Dinner Pies by Ken Haedrich
Author:Ken Haedrich
Language: eng
Format: epub
Publisher: Harvard Common Press
MAKES 6 TO 10 SERVINGS
1 recipe Go-To Pie Dough ([>]), refrigerated
FILLING
4 tablespoons (½ stick) unsalted butter
3 large sweet onions, preferably Vidalias, halved and thinly sliced (about 7 cups)
¾ cup beef broth
1 tablespoon dry sherry or Cognac (optional)
¾ cup oil-cured black olives, pitted and sliced
1½ cups grated Swiss or Jarlsberg cheese
If you haven’t already, prepare the pastry and refrigerate it for at least 1½ hours.
Melt the butter in a large skillet over medium heat. Add the onions, and salt and pepper them lightly. Sauté the onions until limp, 10 to 12 minutes.
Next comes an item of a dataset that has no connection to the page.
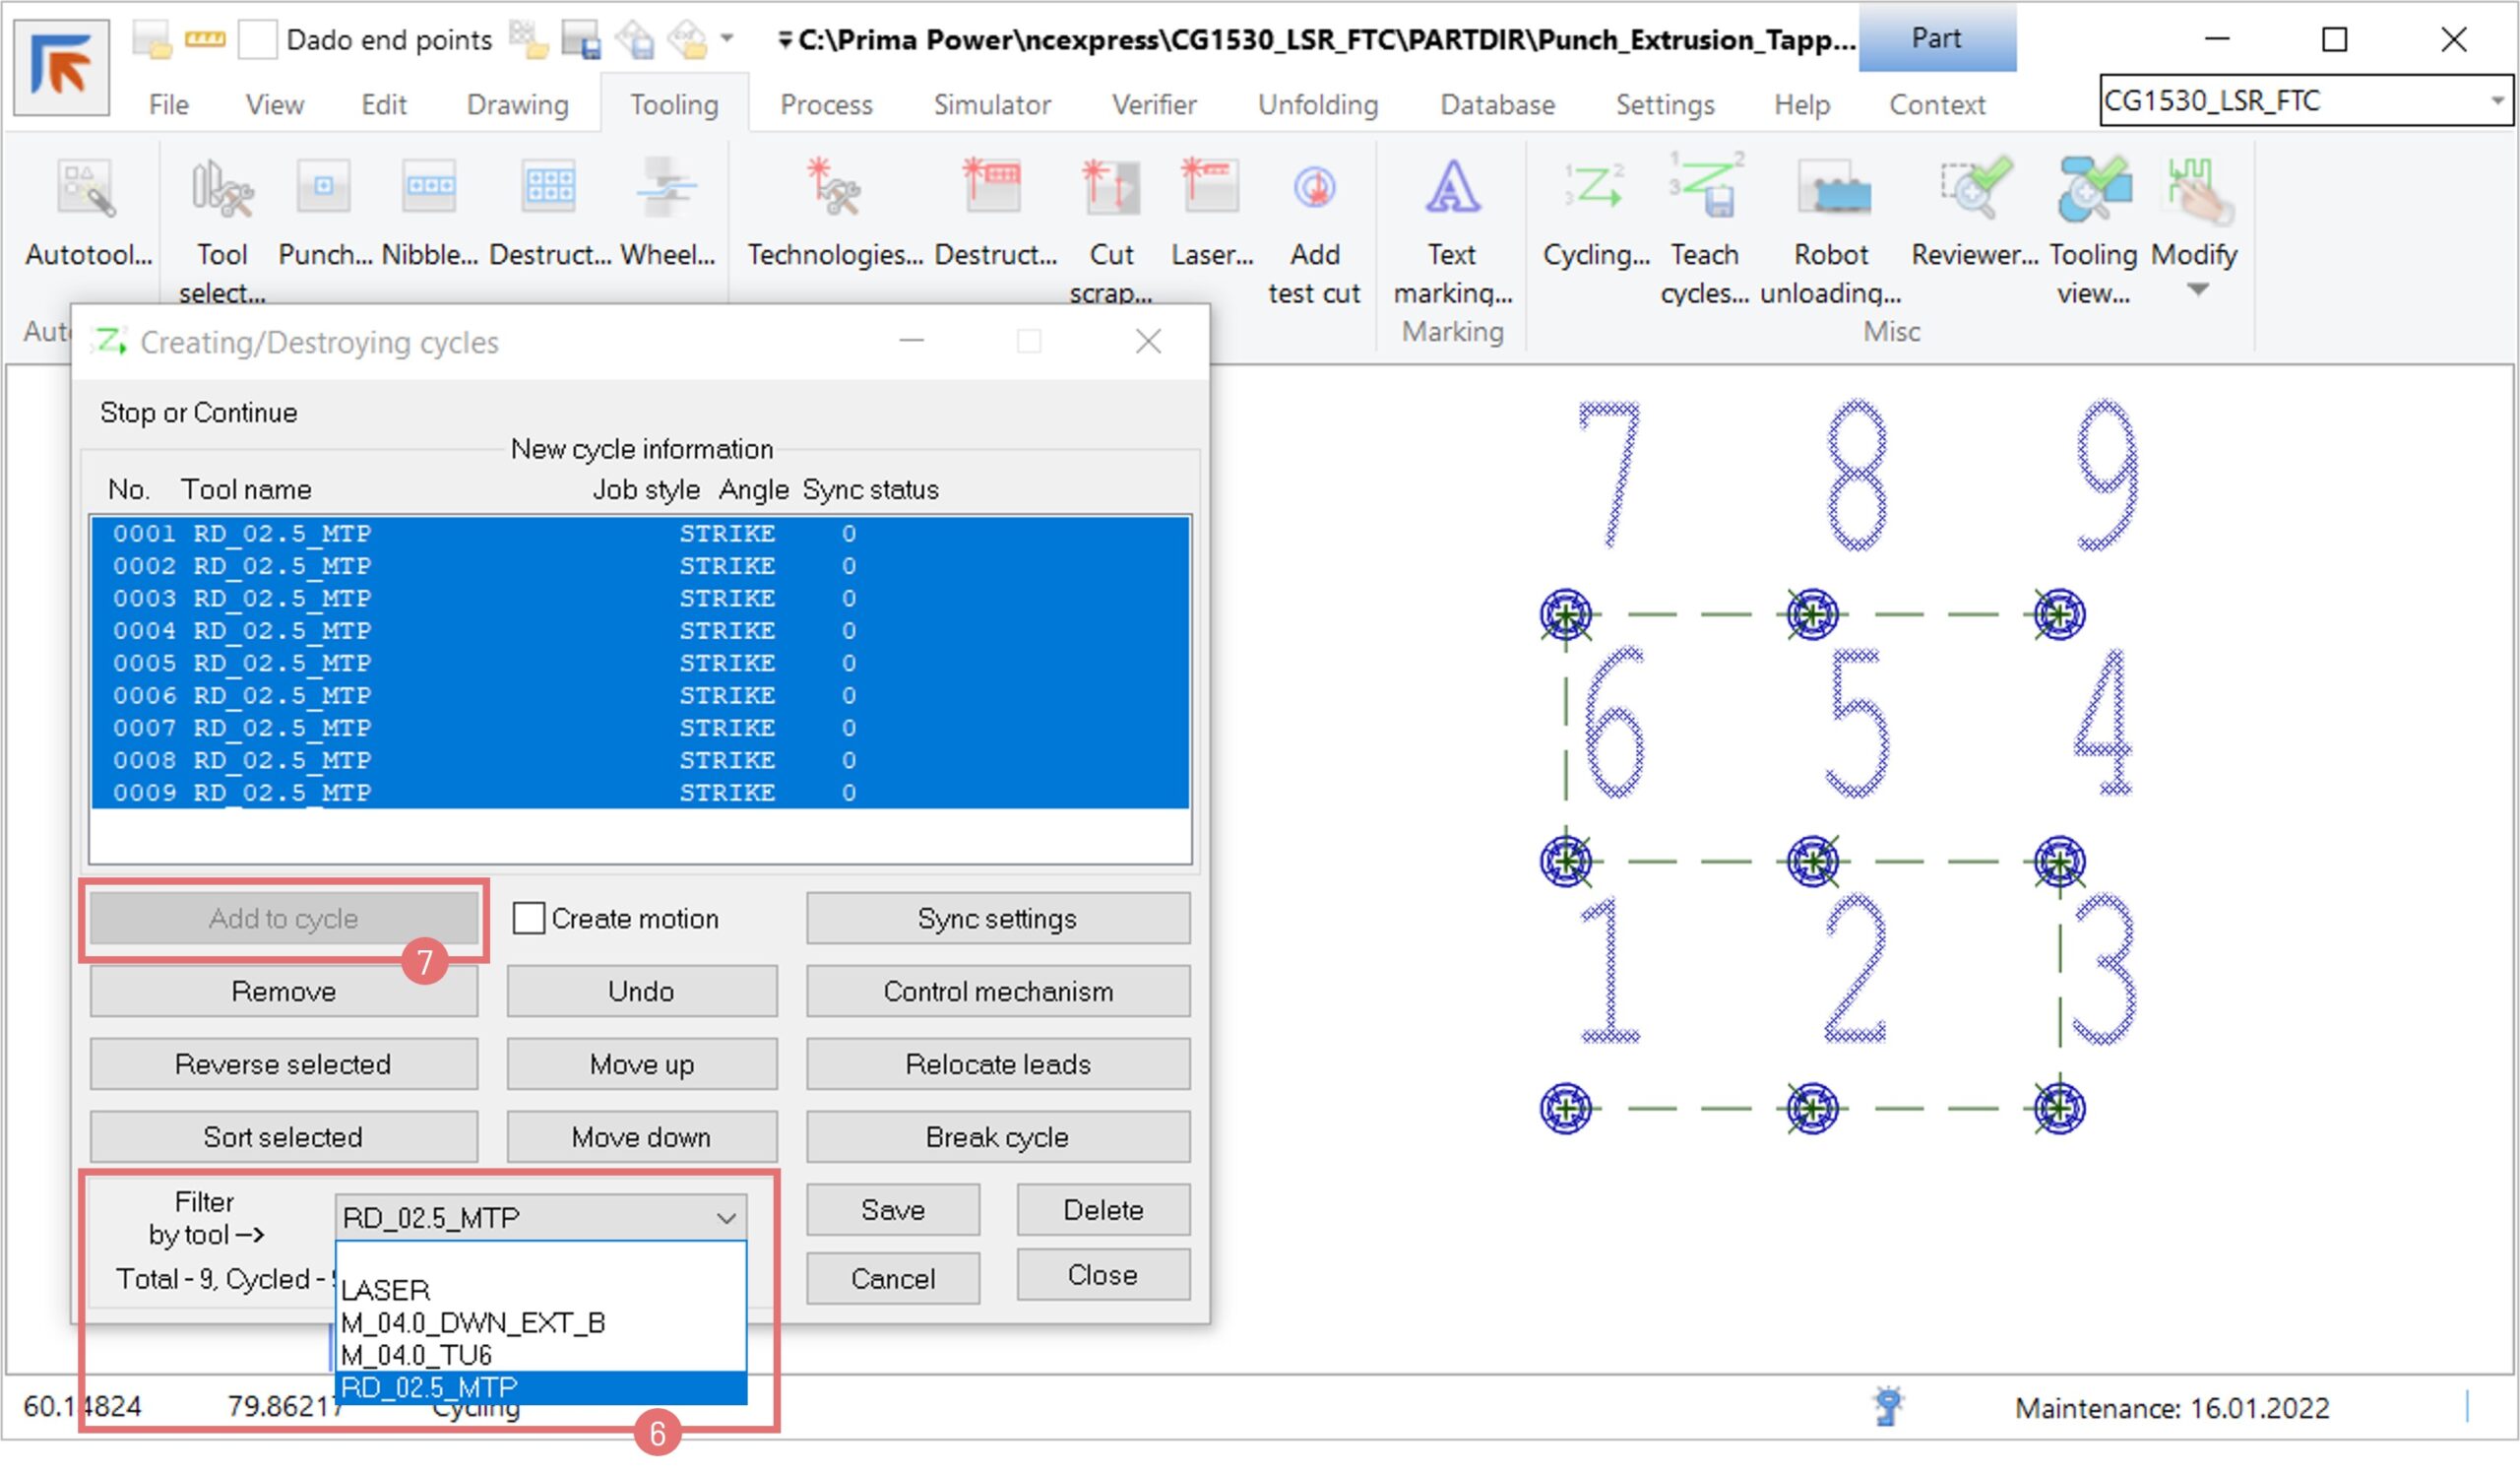The image size is (2520, 1473).
Task: Open the CG1530_LSR_FTC machine dropdown
Action: pos(2496,101)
Start adding the beef broth, about ¼ cup at a time. Continue cooking the onions, stirring occasionally, 12 to 15 minutes longer, adding more broth as it evaporates. You don’t want the liquid to evaporate too quickly, so cover the skillet periodically to keep the onions moist. If you’re adding it, stir in the sherry or Cognac during the last few minutes of cooking. When the onions are very soft, golden, and still a little thick-saucy, remove them from the heat. Taste, adding more salt and pepper if needed. Cool.
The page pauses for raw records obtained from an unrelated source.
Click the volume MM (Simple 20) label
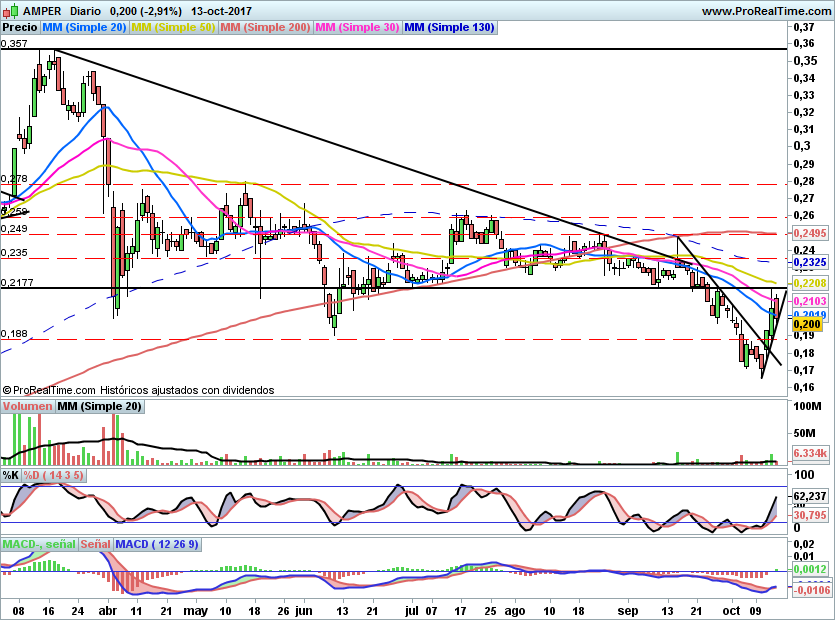 (x=99, y=406)
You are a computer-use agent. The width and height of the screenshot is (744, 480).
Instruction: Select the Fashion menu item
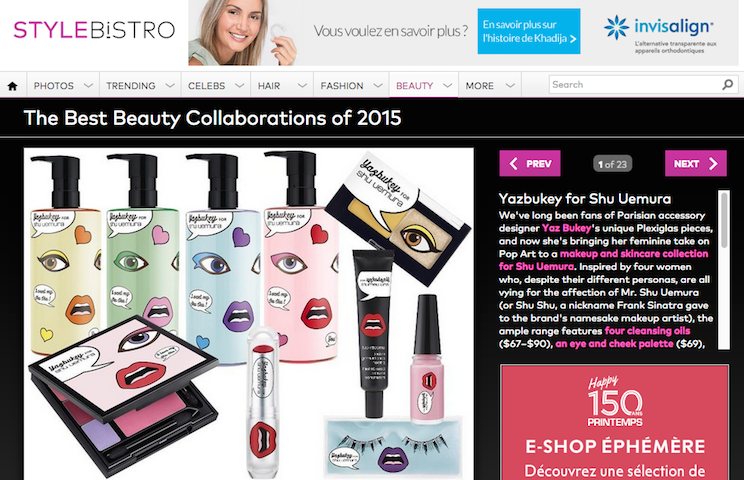point(342,86)
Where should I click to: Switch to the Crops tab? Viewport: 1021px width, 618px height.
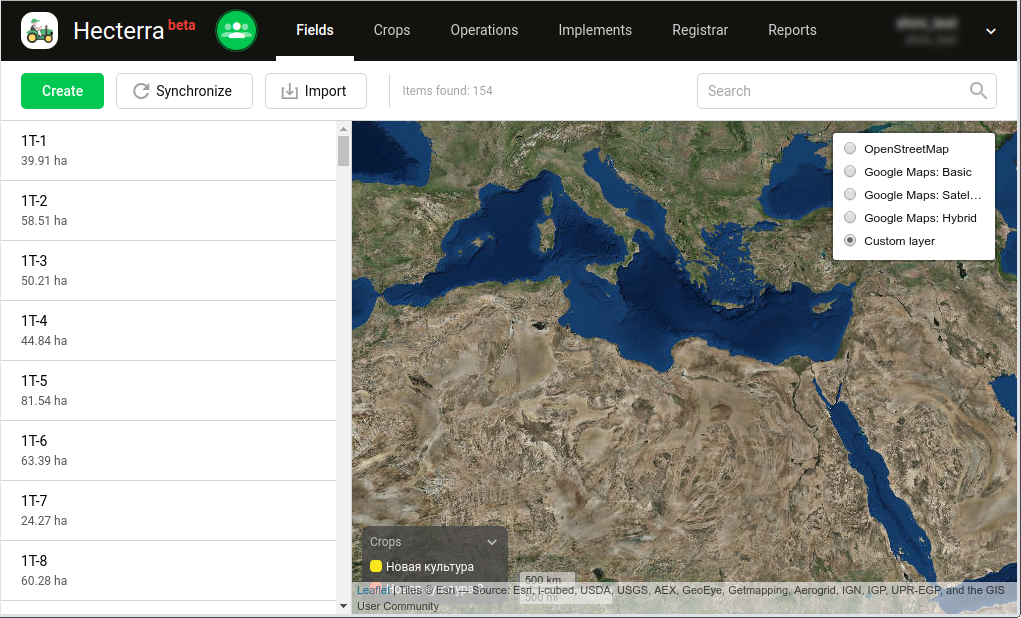pos(392,30)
Preheat the oven to 375°F. On a lightly floured sheet of parchment, roll the dough into a circle about 12 inches in diameter. Slide the paper and dough onto a large rimless baking sheet.
Scrape the onions into the center of the pastry and spread them evenly, leaving a 1½-inch border around the edges. Using the paper to help you lift the dough—or by sliding a dough scraper under the pastry-fold the edge of the pastry over the onions; the dough will sort of pleat itself as you do so.
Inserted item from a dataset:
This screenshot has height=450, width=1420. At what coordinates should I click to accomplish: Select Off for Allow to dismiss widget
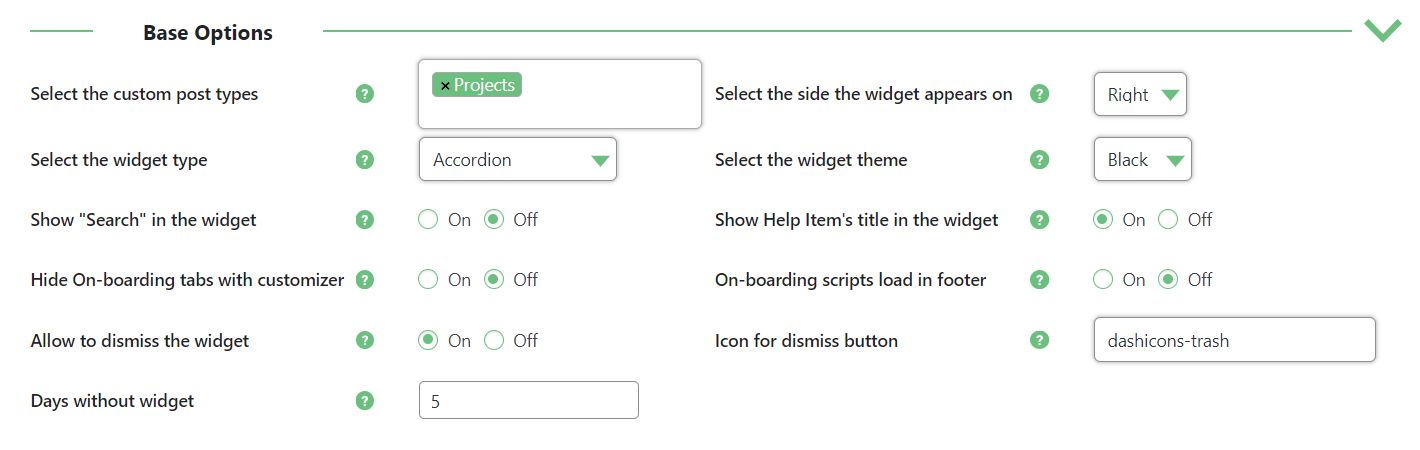[x=494, y=341]
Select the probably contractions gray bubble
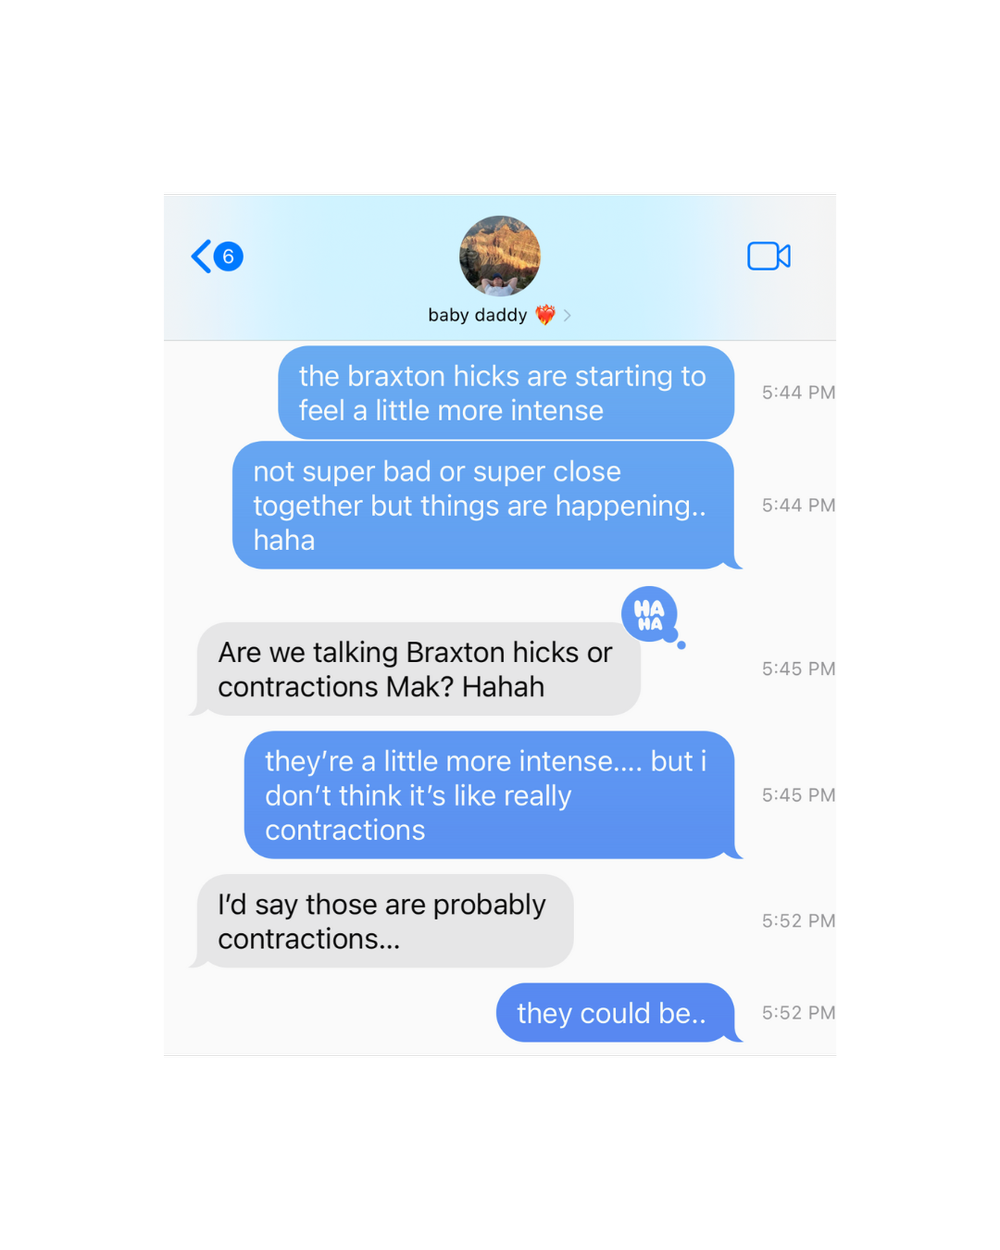This screenshot has width=1000, height=1250. [384, 921]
Bake on the center oven rack for 35 minutes. Slide the tart out, scatter the olives over the onions, then sprinkle on the cheese. Continue to bake just long enough to melt the cheese, 5 to 6 minutes more. Don’t allow the cheese to bubble and blister or it won’t stay soft.
Transfer the baking sheet to a cooling rack. Allow to cool for 5 minutes, then slide the paper and tart off the pan and onto the rack. Cool for another 5 to 10 minutes before serving.